◆ **TEXT**
****

6. Testing and Validation

  • Generate rendered snapshot: In your Git repo, store a rendered copy of the chart manifests that will make it easier to detect differences across changes. Those files are known as golden files.
  • Test chart like code: Relying on the golden files only is not enough because it shows only the changes for the default values. So you need to test every value of the values file to ensure everything works as expected when the chart is applied. Think about it like a unit test in a programming language. For that, you can use a Golang library like Terratest, which has modules for helm and k8s.
  • Enable schema validation: Another important safeguard is to define the schema of your values.yaml file. This will show an error to the users when they misspell the key name or value type. There are 2 ways to do that: the first is simple and limited, and involves setting the types in the file values.schema.yaml. Or directly auto-generate values.schema.json (which is basically an OpenAPI schema file) using a tool like bitnami/readme-generator-for-helm, which will save your time and ensure the schema is always up-to-date.
  • Test chart packaged: For a long time (and till writing these words in 2026), Helm CLI behavior differs, due to many bugs, if the installation happens from a chart packaged (from the tgz file) or unpackaged (directly from the chart directory). As a rule of thumb, always test what the user will use, so always test against a packaged chart.

7. Documentation and Annotation

  • Auto-generate docs: You can easily generate the readme file (or part of it) with all available chart parameters using bitnami/readme-generator-for-helm (the same tool used to generate the schema). It's super useful and helps keep your Helm chart docs up to date.
  • Set chart metadata: Add any critical or useful information in the Chart.yaml file like keywords, maintainers, annotation, etc. An important annotation to add is the Helm CLI version used to test and package the chart (the Helm project is known for bugs and incompatibilities across minor versions). Also, add Artifact Hub annotations, which are important when you share the chart later.

8. Packaging and Distribution

  • Decouple chart and app versioning: Usually, when you have an internal chart, it's easier to use the chart version the same as the application version. But when you have an upstream chart used by thousands of users, it's better to give the chart its own version, so you can fix issues without waiting for the next application release.
  • Automate the release process: Use release-please to automate your chart release; it works pretty well with Helm, and it can make your life easier when you work with multiple charts at the same time.
  • Promote artifacts, don't rebuild: Probably you know this as software best practice, but sometimes you think Helm doesn't need that. In reality, you should always do that for any artifact! With each build, there is a risk of change, so always promote that exact artifact across environments (Dev -> Staging -> Prod) rather than rebuilding it from source each time, to ensure you test the exact artifact that users will use.

****

◆ **Stored entries**
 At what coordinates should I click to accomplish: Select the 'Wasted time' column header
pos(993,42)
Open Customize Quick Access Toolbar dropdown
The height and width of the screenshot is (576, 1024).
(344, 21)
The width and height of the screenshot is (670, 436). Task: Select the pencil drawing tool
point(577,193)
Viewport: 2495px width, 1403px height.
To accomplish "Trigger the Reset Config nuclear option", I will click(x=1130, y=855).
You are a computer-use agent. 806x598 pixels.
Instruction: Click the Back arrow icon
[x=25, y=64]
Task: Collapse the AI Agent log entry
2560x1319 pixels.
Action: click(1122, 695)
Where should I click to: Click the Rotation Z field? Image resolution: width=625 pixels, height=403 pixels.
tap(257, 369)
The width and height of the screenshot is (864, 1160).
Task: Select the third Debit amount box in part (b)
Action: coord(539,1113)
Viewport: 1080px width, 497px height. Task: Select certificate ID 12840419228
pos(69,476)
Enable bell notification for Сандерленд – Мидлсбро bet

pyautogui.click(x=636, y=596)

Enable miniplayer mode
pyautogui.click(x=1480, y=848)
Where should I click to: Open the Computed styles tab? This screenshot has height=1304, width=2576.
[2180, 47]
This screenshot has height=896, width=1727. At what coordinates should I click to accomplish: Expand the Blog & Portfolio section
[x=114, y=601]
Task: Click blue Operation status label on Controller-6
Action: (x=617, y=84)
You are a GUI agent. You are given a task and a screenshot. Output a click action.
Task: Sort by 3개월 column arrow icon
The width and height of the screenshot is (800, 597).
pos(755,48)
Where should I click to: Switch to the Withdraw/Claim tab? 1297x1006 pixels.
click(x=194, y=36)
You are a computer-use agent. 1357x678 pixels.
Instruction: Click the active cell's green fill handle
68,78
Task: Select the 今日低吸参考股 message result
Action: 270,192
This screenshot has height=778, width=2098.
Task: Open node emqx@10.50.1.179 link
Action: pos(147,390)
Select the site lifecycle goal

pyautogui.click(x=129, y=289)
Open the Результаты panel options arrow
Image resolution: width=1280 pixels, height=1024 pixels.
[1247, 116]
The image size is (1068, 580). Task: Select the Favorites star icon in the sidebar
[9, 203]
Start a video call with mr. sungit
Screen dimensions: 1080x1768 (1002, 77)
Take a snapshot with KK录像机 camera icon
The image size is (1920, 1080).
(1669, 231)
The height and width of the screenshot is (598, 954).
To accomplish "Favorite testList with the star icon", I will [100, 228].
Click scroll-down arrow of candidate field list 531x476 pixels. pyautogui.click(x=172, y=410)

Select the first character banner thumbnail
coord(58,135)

****

◆ **SET TASKS**
a) In the Helm chart guide, retype the passage that begins with the words "6. Testing and" and stops after the words "helm and k8s.".
b) Summarize the Helm chart guide in two sentences.
c) Carry on writing the Helm chart guide from the point where it stops.

◆ **EXERCISE ANSWERS**
a)
6. Testing and Validation

  • Generate rendered snapshot: In your Git repo, store a rendered copy of the chart manifests that will make it easier to detect differences across changes. Those files are known as golden files.
  • Test chart like code: Relying on the golden files only is not enough because it shows only the changes for the default values. So you need to test every value of the values file to ensure everything works as expected when the chart is applied. Think about it like a unit test in a programming language. For that, you can use a Golang library like Terratest, which has modules for helm and k8s.

b) The Helm chart guide recommends testing charts with rendered golden files, unit-style tests of every value using a library like Terratest, schema validation of values.yaml, and tests against the packaged chart. It also advises auto-generating docs, setting chart metadata, versioning the chart separately from the app, automating releases with release-please, and promoting the same artifact across environments instead of rebuilding it.

c)
  • Package chart in OCI format: Historically, the chart artifact is a tar archive .tgz, but Helm supports OCI (Open Container Initiative) artifact where you can store it in a modern container registry. This should be the standard now.
  • Publish to Artifact Hub: Adding your chart to Artifact Hub makes it easier to discover and use by the end-users. Even if your chart repository is public, end users should never use the chart directly from the repo, as it's primarily used for development. As mentioned above, there may be hidden bugs, or you may take extra steps when generating the chart, which the user will miss if they try to install from the Git repository directly.

9. Misc

  • Use Helm hooks (wisly): Helm has hooks mechanism that allows you to run certain lifecycle tasks. For example, I used hooks to automatically generate initial credentials/secrets and store them in a K8S Secret object. You don't want that to be part of the chart to avoid accidentally deleting the secrets if the chart is uninstalled.
  • Utilize Post-Rendering: In some cases, you could need to use the post-rendering feature to fix some of the issues out of your control (e.g., a bug in Helm CLI). You can also combine Helm and Kustomize; they are friends, not enemies. Use Helm to generate the base manifests and use Kustomize (via Helm's post-rendering features or wrapping Helm in a kustomization.yaml) for last-mile environment overlays.
  • Maintain backward compatibility: Now your chart is used by many downstreams, always remember that you never break backward compatibility without a clear deprecation cycle. Always try to add the new feature, then remove the deprecated ones after a couple of releases.

10. Get ready for Helm 4

As mentioned at the beginning of this post, my experience is with Helm 3 (released on November 13, 2019), but most of what's written here should work with Helm 4, which was released a couple of months ago (released on November 12, 2025) ... that's exactly 6 years difference.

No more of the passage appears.